• Doc Sheldon

    Admittedly, I’m not intimately familiar with online paid advertising programs, having studiously avoided them in favor of more comprehensible methods. However, I do converse, on a daily basis, with several colleagues that are quite proficient in paid advertising, and I also stay abreast of nearly everything else that can affect my clients, especially originating in Mountain View.

    Like most of us, I’ve seen a lot of whining about Google’s results, as pertains to competitive products/services, but I have yet to see one instance that seemed to have even a hint of validity.

    A fanboy, I’m not, and I’ve got some complaints of my own about how Google runs some of its business, but I would think that the FTC would be embarrassed by having even launched this investigation. Even a cursory glance should have told them there was no basis for any action.

    My bet would be that the FTC was simply a victim of pressure to do “something”, simply because Google has gotten so big that it makes people nervous.

  • Durant Imboden

    The NY Times has published an op-ed titled “Is Google like gas or steel?” that’s more illuminating than the usual press releases by anti- or pro-Google lobbyists.
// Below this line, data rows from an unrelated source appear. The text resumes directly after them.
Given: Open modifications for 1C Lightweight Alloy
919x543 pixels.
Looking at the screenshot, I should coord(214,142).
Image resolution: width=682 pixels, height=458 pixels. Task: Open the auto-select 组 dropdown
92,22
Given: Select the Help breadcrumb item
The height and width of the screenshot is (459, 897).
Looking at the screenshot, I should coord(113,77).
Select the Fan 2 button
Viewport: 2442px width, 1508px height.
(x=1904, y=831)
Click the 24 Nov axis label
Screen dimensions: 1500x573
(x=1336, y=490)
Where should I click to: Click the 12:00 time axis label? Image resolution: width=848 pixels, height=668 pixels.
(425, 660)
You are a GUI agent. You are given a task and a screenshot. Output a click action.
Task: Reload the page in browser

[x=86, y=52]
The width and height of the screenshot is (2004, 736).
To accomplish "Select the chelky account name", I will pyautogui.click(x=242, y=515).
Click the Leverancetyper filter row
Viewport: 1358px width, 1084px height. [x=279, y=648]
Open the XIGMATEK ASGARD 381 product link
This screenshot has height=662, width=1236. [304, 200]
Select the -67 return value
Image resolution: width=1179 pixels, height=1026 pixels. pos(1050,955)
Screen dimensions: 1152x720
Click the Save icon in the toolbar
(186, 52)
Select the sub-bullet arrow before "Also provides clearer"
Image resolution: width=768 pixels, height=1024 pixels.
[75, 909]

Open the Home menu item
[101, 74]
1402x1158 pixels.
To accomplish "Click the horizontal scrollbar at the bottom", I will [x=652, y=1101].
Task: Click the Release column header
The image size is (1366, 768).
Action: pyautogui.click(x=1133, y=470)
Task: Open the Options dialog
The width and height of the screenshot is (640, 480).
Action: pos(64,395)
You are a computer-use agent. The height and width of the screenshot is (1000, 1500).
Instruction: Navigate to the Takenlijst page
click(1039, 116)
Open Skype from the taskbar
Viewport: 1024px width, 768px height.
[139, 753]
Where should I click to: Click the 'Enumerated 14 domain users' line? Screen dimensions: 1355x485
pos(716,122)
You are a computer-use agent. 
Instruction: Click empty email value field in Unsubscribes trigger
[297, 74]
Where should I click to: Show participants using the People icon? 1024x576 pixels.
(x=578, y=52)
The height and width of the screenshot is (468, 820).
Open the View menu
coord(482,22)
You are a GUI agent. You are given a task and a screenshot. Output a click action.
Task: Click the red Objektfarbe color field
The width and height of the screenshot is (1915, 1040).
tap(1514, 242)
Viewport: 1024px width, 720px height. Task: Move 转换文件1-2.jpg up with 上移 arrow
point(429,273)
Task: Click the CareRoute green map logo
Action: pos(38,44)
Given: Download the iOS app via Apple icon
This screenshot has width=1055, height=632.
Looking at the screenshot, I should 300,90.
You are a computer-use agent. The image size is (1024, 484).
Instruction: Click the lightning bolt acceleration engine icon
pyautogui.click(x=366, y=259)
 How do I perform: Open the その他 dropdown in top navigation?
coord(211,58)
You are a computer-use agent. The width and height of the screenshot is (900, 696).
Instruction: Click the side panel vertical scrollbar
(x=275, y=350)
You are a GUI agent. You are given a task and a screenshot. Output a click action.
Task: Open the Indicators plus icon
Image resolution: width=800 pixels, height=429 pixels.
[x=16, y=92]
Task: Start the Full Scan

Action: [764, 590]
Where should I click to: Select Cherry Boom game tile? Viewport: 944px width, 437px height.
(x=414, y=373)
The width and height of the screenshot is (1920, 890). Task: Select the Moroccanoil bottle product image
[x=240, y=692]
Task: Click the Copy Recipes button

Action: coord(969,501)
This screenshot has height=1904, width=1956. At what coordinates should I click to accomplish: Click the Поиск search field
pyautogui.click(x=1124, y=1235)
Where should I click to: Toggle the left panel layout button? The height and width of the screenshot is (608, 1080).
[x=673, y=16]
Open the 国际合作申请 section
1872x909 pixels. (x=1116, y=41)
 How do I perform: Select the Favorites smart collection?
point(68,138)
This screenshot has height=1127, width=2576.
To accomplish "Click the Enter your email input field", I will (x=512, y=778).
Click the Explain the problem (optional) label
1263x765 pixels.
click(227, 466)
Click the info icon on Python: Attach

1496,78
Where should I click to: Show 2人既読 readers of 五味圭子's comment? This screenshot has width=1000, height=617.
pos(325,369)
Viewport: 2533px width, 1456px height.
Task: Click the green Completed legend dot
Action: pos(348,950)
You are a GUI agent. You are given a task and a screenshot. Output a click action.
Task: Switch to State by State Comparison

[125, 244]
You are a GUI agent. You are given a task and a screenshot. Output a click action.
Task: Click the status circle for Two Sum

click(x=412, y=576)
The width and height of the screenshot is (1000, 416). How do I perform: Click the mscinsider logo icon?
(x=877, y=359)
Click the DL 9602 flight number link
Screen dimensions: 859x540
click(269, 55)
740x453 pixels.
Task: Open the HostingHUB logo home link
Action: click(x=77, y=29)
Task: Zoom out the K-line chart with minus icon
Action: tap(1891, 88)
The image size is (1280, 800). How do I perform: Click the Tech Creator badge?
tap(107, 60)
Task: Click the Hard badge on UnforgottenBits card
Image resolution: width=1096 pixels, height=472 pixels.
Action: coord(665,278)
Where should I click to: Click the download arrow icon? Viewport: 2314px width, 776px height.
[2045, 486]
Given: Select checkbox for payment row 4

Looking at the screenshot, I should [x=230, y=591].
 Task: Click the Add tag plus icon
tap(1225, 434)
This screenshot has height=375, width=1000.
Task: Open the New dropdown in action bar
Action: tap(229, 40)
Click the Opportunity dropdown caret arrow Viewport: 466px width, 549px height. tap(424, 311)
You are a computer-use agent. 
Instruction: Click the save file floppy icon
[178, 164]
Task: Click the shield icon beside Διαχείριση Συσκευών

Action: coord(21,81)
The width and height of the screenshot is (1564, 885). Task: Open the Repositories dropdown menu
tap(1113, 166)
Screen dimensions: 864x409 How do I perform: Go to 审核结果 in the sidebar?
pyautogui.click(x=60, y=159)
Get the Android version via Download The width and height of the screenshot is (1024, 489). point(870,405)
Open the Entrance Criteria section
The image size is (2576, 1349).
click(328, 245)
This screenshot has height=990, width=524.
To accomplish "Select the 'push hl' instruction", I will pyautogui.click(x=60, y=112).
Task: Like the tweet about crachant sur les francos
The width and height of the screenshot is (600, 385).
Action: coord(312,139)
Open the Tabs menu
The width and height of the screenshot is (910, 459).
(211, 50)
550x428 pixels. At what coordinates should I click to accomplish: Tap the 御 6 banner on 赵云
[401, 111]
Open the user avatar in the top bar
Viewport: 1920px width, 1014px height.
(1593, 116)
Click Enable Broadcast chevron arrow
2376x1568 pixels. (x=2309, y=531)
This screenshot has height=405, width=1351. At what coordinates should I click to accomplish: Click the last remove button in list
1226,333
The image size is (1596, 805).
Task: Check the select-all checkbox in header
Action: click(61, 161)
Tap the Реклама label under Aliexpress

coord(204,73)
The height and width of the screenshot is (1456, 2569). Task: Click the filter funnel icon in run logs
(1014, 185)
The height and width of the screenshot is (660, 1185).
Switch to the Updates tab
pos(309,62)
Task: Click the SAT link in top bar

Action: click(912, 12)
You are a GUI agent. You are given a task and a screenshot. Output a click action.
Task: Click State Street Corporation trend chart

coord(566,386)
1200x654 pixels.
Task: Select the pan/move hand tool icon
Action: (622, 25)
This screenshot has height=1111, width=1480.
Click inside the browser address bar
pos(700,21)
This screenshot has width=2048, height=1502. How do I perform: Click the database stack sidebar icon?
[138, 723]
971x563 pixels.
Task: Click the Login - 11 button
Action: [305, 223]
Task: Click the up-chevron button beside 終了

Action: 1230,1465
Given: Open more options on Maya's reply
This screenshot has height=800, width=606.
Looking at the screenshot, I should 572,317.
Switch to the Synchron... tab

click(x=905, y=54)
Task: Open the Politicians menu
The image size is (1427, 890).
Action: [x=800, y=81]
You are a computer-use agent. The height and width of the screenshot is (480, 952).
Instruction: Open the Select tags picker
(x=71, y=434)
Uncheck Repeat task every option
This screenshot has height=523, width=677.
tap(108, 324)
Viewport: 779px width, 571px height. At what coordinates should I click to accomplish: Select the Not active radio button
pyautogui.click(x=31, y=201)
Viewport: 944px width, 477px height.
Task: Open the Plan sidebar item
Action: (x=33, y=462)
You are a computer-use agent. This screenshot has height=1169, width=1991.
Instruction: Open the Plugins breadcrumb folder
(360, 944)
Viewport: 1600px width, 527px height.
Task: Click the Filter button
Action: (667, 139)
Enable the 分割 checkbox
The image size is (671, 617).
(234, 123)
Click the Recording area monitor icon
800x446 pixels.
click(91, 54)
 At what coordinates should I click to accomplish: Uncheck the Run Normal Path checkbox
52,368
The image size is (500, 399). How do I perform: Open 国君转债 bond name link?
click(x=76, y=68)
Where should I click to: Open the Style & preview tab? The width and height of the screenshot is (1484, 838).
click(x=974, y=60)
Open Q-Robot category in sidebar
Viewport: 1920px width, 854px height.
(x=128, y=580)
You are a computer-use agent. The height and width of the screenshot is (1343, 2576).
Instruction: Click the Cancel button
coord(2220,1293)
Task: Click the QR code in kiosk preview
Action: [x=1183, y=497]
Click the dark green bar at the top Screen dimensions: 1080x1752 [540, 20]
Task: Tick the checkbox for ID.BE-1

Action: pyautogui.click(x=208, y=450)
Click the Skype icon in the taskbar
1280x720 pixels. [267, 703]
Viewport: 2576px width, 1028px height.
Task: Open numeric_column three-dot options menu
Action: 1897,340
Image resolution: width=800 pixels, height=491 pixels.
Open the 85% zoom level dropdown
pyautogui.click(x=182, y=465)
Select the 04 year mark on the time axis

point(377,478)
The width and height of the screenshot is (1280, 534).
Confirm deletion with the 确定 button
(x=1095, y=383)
It examines the FTC-Google settlement’s roots in First Amendment law, which faced a similar test in a case involving the Associated Press back in the 1940s:

    http://www.nytimes.com/2013/01/05/opinion/is-google-like-gas-or-like-steel.html

  • http://twitter.com/AdamRYP Adam Thompson

    Hmmm, all of these responses are from Google’s direct or indirect competitors (even the two platform providers are indirect competitors, as they compete against using Google’s Adwords management interface) – so these reactions are nothing more than outgrowths of how this development impacts their revenues. I’d be more interested in hearing what slightly less biased parties think.

  • http://www.barryadams.co.uk/ Barry Adams

    Your phrasing “an even more absurd analysis” implies Politico’s analysis of Google’s lobbying efforts is absurd, though less so. That is a value judgment that is rather untenable, Greg. Might want to rephrase that, lest it become embarrassingly clear where SEL’s loyalties lie.

  • Matt McGee

    Barry, the loyalty that SEL has is to our readers and to call things as we see them as individuals. We don’t have a corporate loyalty or corporate policy about favoring any company that we write about. You, as a longtime reader, should know that by now.

    Totally respect your right to disagree with Greg here, but if you’re suggesting that it’s based on some loyalty toward Google or any other company, that’s an “even more absurd analysis” than anything else. :-)

  • http://www.barryadams.co.uk/ Barry Adams

    Oh I think SEL’s entirely voluntary pro-Google stance is not a particularly well-kept secret, Matt. After all, SEL enjoys almost unparalleled access to Google sources, and you won’t do anything that might jeopardise that access. It’s not even a matter of editorial oversight – it’s a self-selected, subconscious bias inherent in your reporting.

    That’s not a conspiracy theory, that’s simple knowledge of how the media works.

  • Matt McGee

    I wish you were right, Barry. Unparalleled access would be nice and very helpful in getting all our questions answered. Maybe someday.